É-nos, porém, de importância conhecer
sucintamente como, ensinados pela lei moral, nos tornamos mais inescusáveis,
para que a condição de culpados nos incite a buscar o perdão. Se é verdadeiro
que na lei se nos ensina a perfeição da justiça, também isto se deduz: sua
absoluta observância é a perfeita justiça diante de Deus, mercê da qual,
naturalmente, o homem é julgado e considerado justo perante o tribunal celeste.

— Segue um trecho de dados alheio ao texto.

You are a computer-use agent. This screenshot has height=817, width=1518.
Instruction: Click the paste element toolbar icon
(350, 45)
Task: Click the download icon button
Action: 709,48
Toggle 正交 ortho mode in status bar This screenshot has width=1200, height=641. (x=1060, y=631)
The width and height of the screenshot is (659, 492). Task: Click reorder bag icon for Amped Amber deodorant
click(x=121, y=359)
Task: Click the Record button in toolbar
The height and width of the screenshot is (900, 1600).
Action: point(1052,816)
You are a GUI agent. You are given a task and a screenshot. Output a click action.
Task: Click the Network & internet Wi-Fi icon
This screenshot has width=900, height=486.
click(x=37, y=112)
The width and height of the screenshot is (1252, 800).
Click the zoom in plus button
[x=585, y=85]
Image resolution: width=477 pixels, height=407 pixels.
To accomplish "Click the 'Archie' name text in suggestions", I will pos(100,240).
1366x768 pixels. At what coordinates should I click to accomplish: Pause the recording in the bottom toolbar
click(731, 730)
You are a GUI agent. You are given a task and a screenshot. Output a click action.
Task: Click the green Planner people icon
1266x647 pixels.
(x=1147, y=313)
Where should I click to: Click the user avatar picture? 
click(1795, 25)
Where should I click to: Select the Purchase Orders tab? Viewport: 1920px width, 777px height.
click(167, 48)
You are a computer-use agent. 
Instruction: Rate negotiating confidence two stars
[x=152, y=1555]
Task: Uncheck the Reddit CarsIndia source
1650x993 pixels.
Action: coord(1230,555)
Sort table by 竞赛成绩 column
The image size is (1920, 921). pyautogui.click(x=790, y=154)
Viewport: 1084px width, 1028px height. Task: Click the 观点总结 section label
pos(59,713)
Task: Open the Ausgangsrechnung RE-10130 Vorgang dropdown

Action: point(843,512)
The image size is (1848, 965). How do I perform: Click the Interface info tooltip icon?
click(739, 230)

Por cuja razão, promulgada a lei, Moisés não hesita em invocar por testemunhas
ao céu e à terra de que havia posto diante de Israel a vida e a morte, o bem e
o mal [Dt 30.l9]. Nem há de contraditar-se que à justa obediência da lei esteja
reservada a recompensa da salvação eterna, como foi prometida pelo Senhor. Por
outro lado, entretanto, é-nos de relevância reconhecer se porventura prestamos
essa obediência a cujo mérito se deva atribuir a confiança de alcançar essa
recompensa. Porque, de que nos serviria saber que o prêmio da vida eterna
consiste em guardar a lei, se não sabemos também que por este meio podemos alcançar
a vida eterna? Neste ponto, com efeito, faz-se patente a fraqueza da lei,
porquanto, uma vez que essa observância da lei em nenhum de nós se depreende,
excluídos das promessas da vida, só nos resta a maldição. Refiro-me não apenas
ao que acontece, mas ainda ao que deve necessariamente acontecer, pois, se bem que
o ensino da lei esteja muito acima da capacidade humana, o homem pode, sem
dúvida, contemplar de longe as promessas apostas, sem contudo delas colher
fruto algum. Portanto, resta isto somente: que da excelência destas promessas
melhor estime o homem sua própria miséria, enquanto, cortada a esperança da
salvação, reconhece ameaçá-lo, inexoravelmente, a morte. De outro lado, pendem
horríficas sanções, às quais enredilhados, nos constringem não a poucos de nós,
mas a todos, um por um; pendem sobre nós, repito-o, e nos acossam com
inexorável aspereza, de sorte que na lei descortinamos mui presente a morte.